[Records excerpted from a collection]
—————
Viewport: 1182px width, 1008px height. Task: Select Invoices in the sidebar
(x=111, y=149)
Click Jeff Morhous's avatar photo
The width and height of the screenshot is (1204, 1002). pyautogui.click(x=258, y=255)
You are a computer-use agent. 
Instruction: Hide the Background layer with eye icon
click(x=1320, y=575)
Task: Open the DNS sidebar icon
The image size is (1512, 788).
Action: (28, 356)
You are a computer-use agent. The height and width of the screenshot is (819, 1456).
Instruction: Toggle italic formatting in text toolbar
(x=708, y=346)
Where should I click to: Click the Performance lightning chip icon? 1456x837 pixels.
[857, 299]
—————
# Problem to solve:
Among the records above, find each line holding "computer" and list it.

# Result of the exercise:
You are a computer-use agent. 
You are a computer-use agent. The height and width of the screenshot is (819, 1456).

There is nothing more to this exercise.